Only a verbatim restatement of the lines from the one with "Instruction: Expand the" through the end of the listing below is wanted. Pictures should be left out.
=== Section Start ===
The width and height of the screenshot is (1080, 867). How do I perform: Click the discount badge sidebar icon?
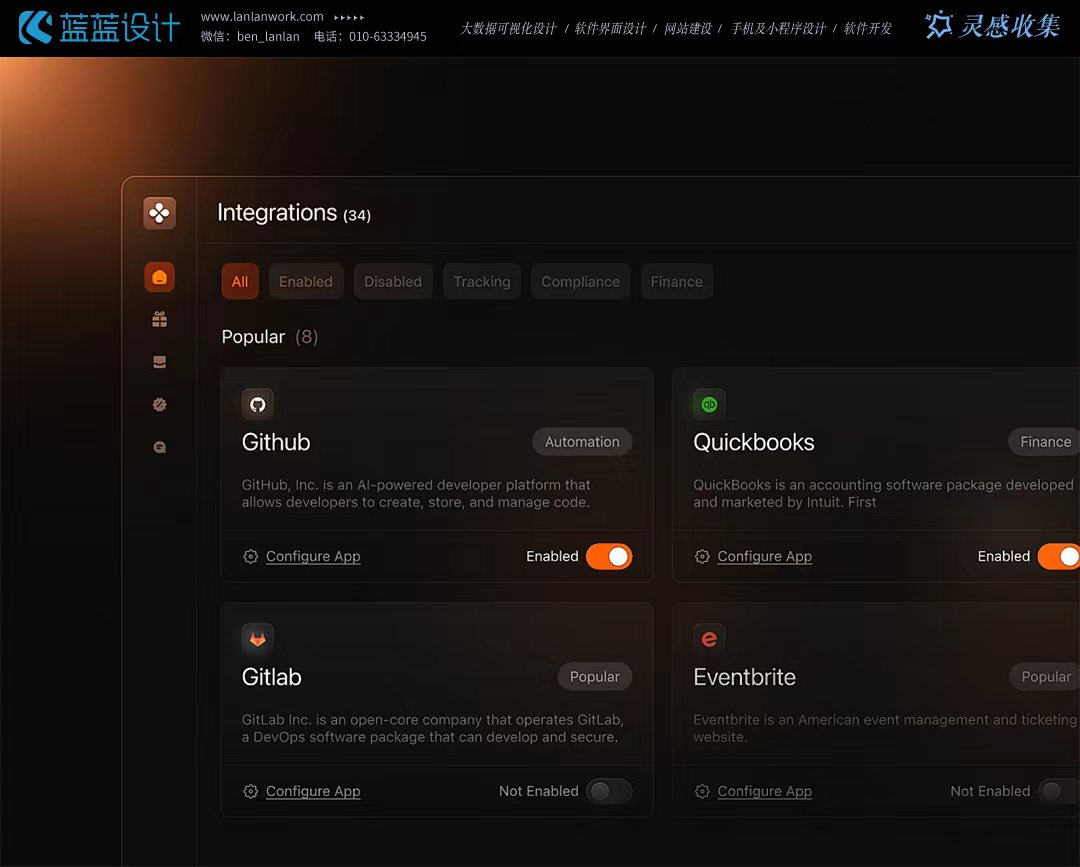click(x=159, y=405)
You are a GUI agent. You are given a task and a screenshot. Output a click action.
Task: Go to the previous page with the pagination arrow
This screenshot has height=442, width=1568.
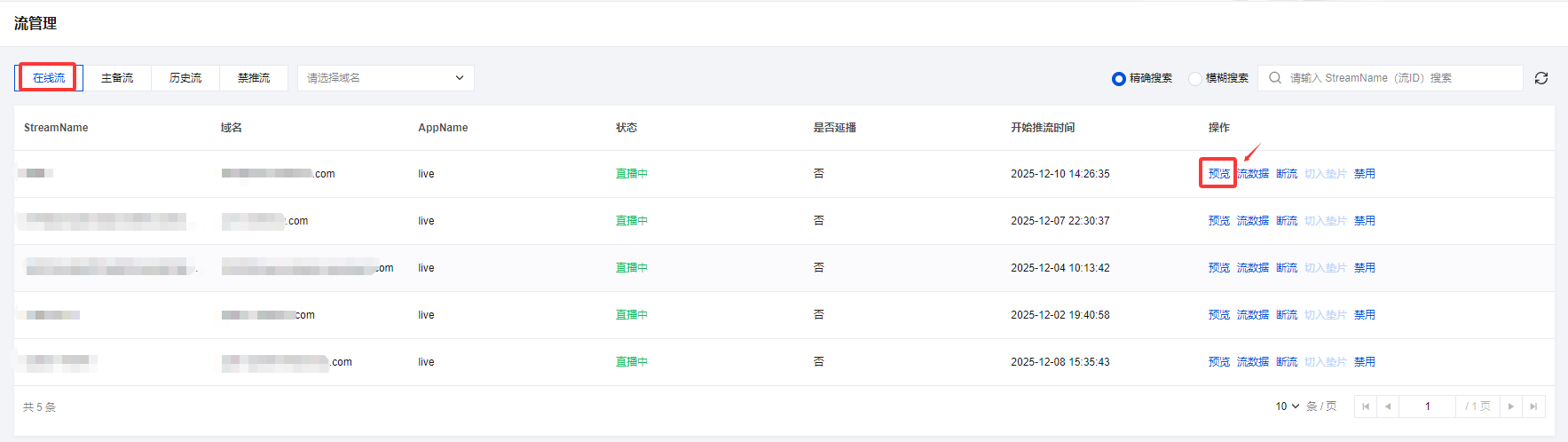point(1388,406)
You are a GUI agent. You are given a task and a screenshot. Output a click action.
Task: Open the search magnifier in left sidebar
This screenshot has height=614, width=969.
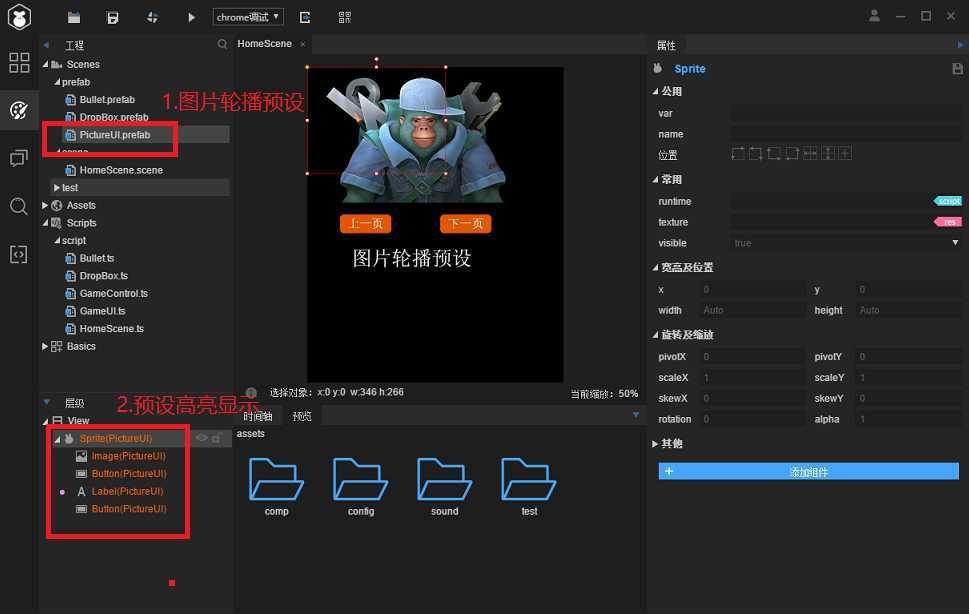click(19, 206)
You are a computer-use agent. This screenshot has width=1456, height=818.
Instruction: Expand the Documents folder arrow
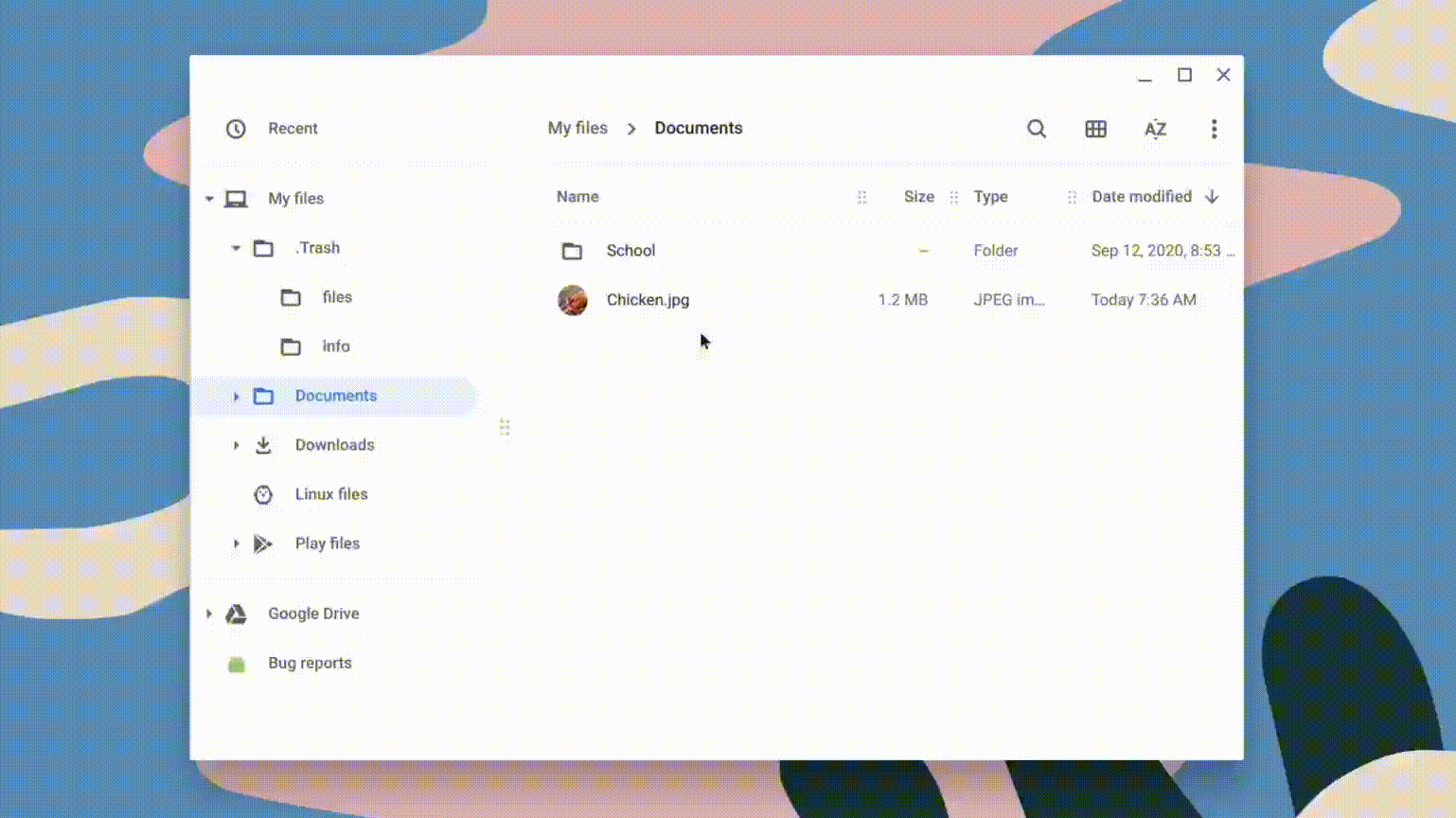[236, 397]
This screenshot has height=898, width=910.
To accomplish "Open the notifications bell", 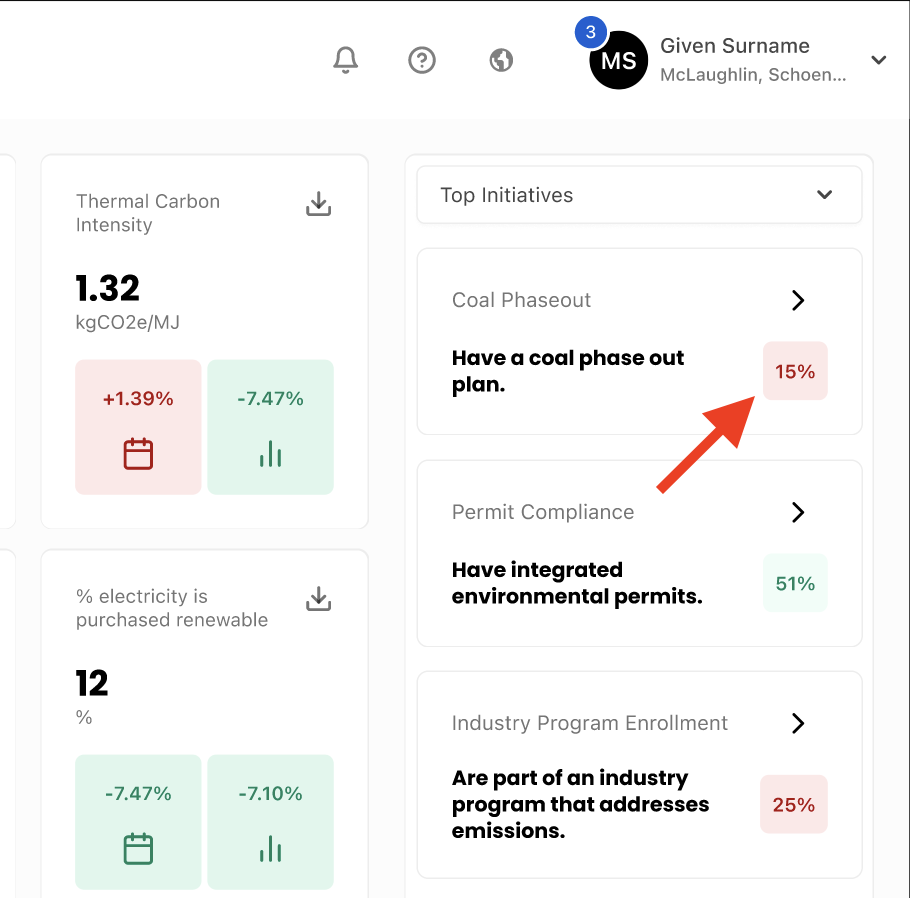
=== Section End ===
EXERCISE ANSWER:
Instruction: Expand the Documents folder arrow
[236, 397]
This screenshot has height=898, width=910.
To accomplish "Open the notifications bell", 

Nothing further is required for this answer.